In the beginning we migrated the whole infrastructure to incorporate common best practices according to the Well Architected Framework in regards to security, account separation and backup strategies. Then, we created a new monolithic backend application, which was continuously evolved to handle the core business logic, such as data and user management, taking over functionality from serverless functions step by step. This allowed us to test logical blocks of functionality while also simplifying deployment by removing a set of deployables and persistence stores with each migration. Code sharing and integration testing are more “natural” and require less effort in a monolith than in a distributed serverless environment. We chose a hexagonal architecture for this application to have clean separation between domain, application, persistence and API layers. This eased replacing persistence providers without changing the domain logic and improved the testability of each individual layer. Using testcontainers we were able to quickly develop features and test their integration with external services such as databases and AWS services (localstack). In addition, the introduction of end-to-end testing using Cypress, increased reliability and helped to find defects before they could reach production.
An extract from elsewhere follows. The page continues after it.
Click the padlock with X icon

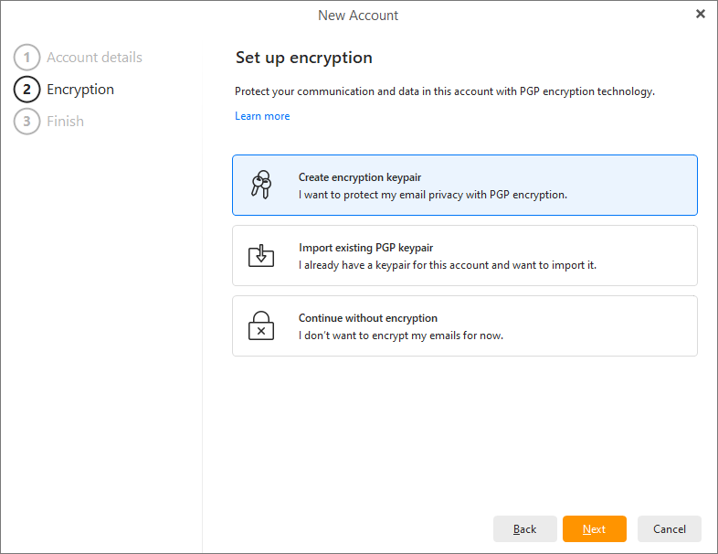click(261, 326)
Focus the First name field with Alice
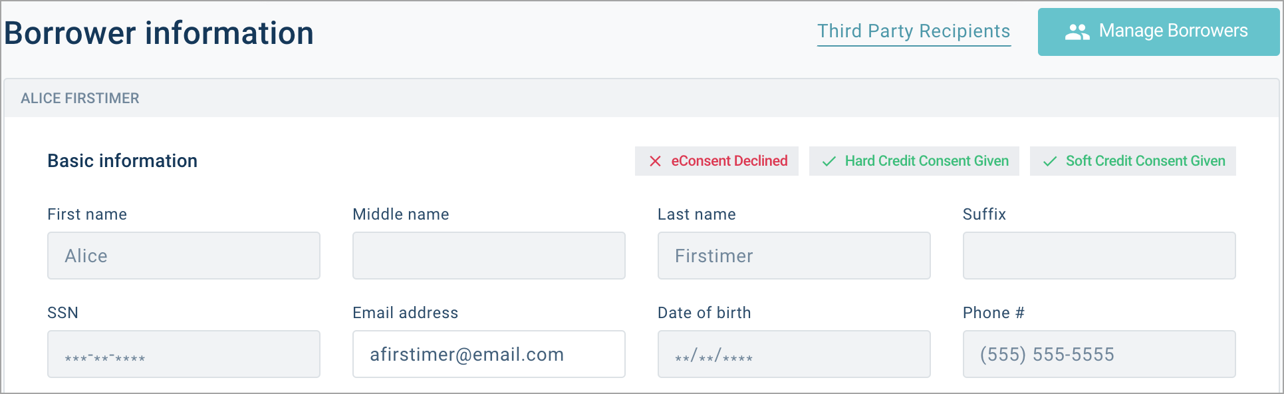Viewport: 1284px width, 394px height. point(184,256)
CI/CD for all deployables and infrastructure as code is a kreuzwerker best practice, which we, naturally, established for the Dari® platform. When we took over, the work to consolidate the code repositories had only just started. So, as a first step we bundled over 100 code repositories into about 20 and created build jobs and deployment pipelines accordingly. This allowed us to deploy each change automatically and to do a full production deployment within 20 minutes.

Additionally, we established monitoring of technical and business key performance indicators by providing metrics and logs and creating informative dashboards, as well as alerts.

All this was done in parallel to feature development, such as the integration of new devices into the Dari® platform.


As Dari® is a specialized platform and has neither demanding scaling requirements nor multiple engineering teams working simultaneously, the benefits of a serverless architecture did not really kick in.

The introduction of fully automated CI/CD pipelines and migrating step-by-step from a serverless architecture to a monolith has proven to be a worthwhile investment. kreuzwerker was able to speed up the development cycles and improve the testing as well as production deployment time, while at the same time implementing new features and ending up with satisfied customers.

Today, Goldschmidt offers a comprehensive and worldwide range of products and services for the construction, maintenance, inspection and monitoring of railway networks. With the improvements that have been done for the Dari® platform, a solid foundation for the digitalization of these devices and services has been established. This will lead to better insights, improved products and more satisfied customers.

kreuzwerker’s technical expertise and AWS’ infrastructure and managed services will continue to support this vision going forward.